Pryce believed that more evidence is needed to demonstrate the case for impact investing in order to crack these pools of capital. This was a key finding of the IFC report, that more data is needed to prove that investors need not sacrifice returns for impact and that these types of investments aren’t necessarily inherently riskier than traditional investments. Pryce believes that Calvert’s extensive track record can serve to access this first pool of capital, stating “now we have standards to pierce that top bucket with integrity” and that “risk premiums are much higher” without that type of record. More examples of the successes of impact investing will in turn facilitate more financial advisors that can attest to these strategies. More platforms are needed for advisors to point to and offer in order to scale impact investing. Alifia Doriwala from Rock Creek Capital echoed Pryce’s comments by explaining that risks can actually be mitigated by taking impact investing into account. The overall risk profile of a portfolio can be mitigated by looking at it five and ten years out, which is a key aspect being overlooked by the market at the moment.
Rock Creek Capital’s Alifia Doriwala touched on another conclusion from the IFC report, which is that regulators need to widen the scope of fiduciary duties to consider non-financial objectives. In order to truly scale impact and bring larger institutional investors into the fold, regulators need to rework their definition of these fiduciary duties. Jane Nelson explained that the potential for these investors is enormous should they begin to integrate impact measurement to optimize the positives and mitigate the negatives of their investments, but that this isn’t likely to occur unless corporations and investors are required to disclose their non-financial impact. Nelson argued that regulation requiring this type of reporting would be incredibly helpful to scale the industry.
Doriwala did interestingly warn that while a top-down effort by regulators would be helpful to the industry, there is also a need for a simultaneous push from the bottom-up with the constituencies of investors lobbying for impact investments. She warned that a solely top-down approach can lead to whitewashing and not true impact.
Finally, the panelists all agreed with the IFC conclusion that two key characteristics are required for impact investing. The first is intentionality, which is imperative for investments to be considered impact investing. Sonah Shah made the point that investors should focus on the future.
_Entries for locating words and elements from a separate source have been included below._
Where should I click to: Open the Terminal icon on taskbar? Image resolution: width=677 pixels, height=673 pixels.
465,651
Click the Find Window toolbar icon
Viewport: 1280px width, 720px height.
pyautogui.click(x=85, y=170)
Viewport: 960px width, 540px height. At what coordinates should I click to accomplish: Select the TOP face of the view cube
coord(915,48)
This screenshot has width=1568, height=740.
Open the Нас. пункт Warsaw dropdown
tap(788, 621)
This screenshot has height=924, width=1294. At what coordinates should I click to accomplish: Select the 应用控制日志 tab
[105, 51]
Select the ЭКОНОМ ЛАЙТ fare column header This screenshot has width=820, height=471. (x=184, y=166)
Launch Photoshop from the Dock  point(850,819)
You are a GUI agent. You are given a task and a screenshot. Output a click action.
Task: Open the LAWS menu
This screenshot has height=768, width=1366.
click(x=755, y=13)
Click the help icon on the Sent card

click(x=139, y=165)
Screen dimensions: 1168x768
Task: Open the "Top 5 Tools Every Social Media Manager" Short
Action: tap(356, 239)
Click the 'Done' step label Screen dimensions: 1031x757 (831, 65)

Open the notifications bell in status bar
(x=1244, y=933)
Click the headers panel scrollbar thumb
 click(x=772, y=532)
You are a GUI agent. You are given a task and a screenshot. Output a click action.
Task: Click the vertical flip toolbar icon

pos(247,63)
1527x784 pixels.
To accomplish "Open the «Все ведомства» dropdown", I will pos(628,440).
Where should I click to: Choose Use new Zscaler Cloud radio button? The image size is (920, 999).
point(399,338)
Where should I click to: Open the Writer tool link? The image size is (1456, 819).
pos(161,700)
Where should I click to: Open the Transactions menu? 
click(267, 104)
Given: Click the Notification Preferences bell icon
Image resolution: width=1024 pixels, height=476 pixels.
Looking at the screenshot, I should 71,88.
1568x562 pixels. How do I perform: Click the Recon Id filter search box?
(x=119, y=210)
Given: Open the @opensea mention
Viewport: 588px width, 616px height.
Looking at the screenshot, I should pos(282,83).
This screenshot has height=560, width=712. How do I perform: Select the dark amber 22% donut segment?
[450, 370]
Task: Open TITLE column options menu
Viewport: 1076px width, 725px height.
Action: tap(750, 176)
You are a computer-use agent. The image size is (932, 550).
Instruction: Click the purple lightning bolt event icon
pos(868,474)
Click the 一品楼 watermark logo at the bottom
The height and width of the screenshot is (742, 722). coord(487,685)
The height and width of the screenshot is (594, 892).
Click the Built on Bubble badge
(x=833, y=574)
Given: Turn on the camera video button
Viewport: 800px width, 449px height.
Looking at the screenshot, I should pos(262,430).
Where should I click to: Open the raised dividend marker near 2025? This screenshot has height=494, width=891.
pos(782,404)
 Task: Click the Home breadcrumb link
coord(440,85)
Going backward to collect impact investing data doesn’t really count given that the intentionality of impact was not necessarily there. Second, Shah noted that intentionality needs to be paired with a solid framework for measuring impact investing to bring some consensus and discipline to integrate impact with financial considerations. Nelson described this challenge as working to ensure that as many different business models and asset classes have impact principals that have rigorous measurement and accountability as possible. Only with credible metrics, similar to those we currently use to measure financial returns, will we be able to create what the IFC describes as “a wave of finance for good”.
Just this past weekend it was announced that sixty investors, who manage more than $350 billion in assets collectively, have signed onto a new set of nine principles created by the IFC to provide greater transparency, credibility and discipline to impact investing. The wave of finance for good might be closer than we thought.